For some reason (please feel free to explain in the comments section) a forecast predicting temperatures in the mid to upper thirties does not preclude a chance of frost. In the wee hours of Monday, morning Jack Frost decided to pay a visit to our garden. Fortunately, most of our winter crops were unfazed, however, many of our tomatoes and eggplants were traumatized and in some cases obliterated. What is really strange, though, is how the damage wasn’t across the board. Like a tornado that wipes out one house and leaves another across the street unfazed, frost found the plants that just happened to be in the wrong place at the wrong time. Sometimes just a few feet was the difference between “no damage at all” and “I think that slimy blob used to be a tomato plant.” Microclimates are real.

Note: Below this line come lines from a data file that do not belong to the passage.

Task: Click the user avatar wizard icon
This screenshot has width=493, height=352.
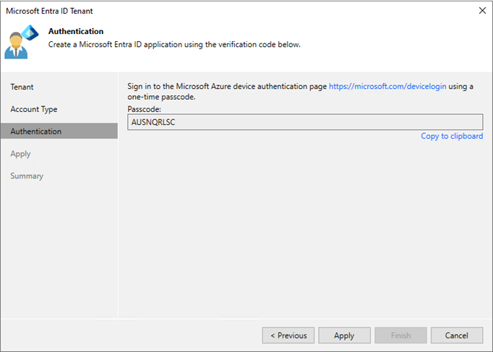Action: 16,46
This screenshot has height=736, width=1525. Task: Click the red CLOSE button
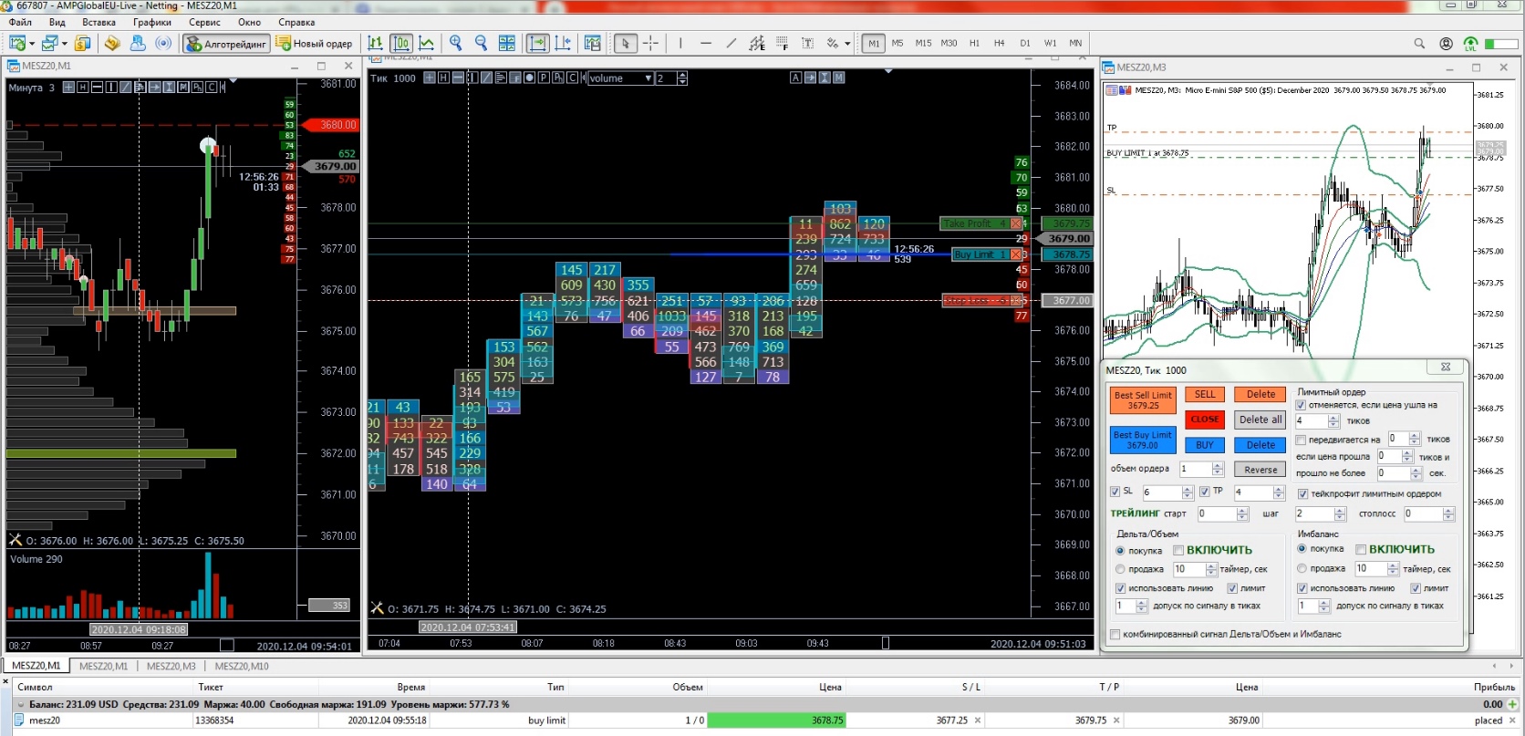(x=1205, y=420)
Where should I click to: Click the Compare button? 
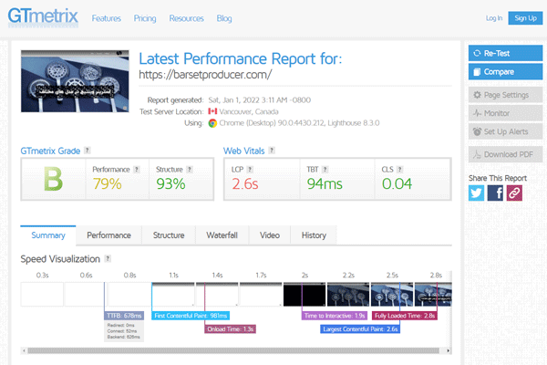click(x=503, y=71)
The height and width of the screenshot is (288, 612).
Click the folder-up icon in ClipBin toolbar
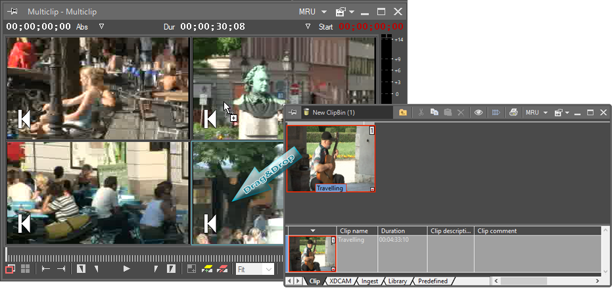click(402, 112)
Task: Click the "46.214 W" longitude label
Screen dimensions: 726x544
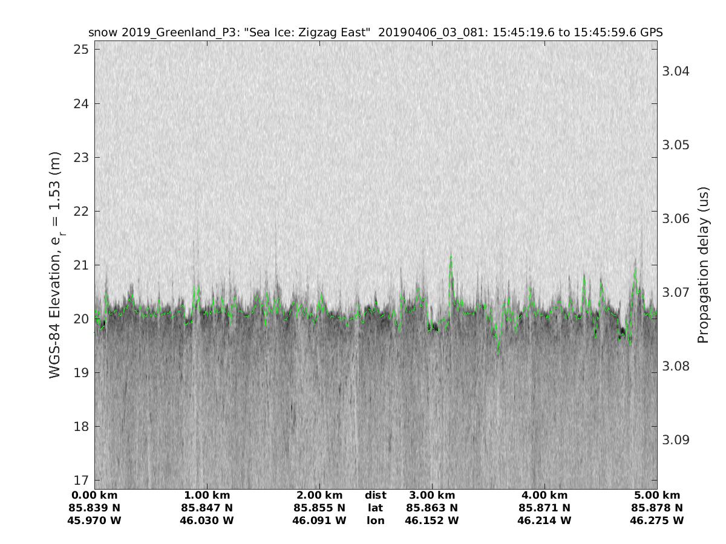Action: [x=545, y=520]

The embarrassing part is that the reason our tomato plants were in these pots to begin with was to prevent this very scenario. The upper grades have been discussing (at length) the “window of opportunity” that gardeners have to grow tomatoes successfully in Central Florida. They have learned that most tomatoes will not “set” fruit once temperatures consistently are above 85 degrees Fahrenheit. This wouldn’t be a problem, except that happens pretty early around these parts and as is painfully obvious; we can still get frost in February. This leaves precious little time to grow a plant that is big enough to produce flowers before it gets too hot. That’s why we start our tomato seeds in pots, so that we can get them going before Christmas. We leave them outside when its warm and bring them inside…. when … we ….uhm…have.. a…um, you know……. a frost.
Oh well, the reason we are doing this is to learn, right? At least grace was extended and we still have many survivors. We’ll be watching the local weather a bit more closely and will eventually put these lucky ones in the ground, that is after Jack Frost has left town for good.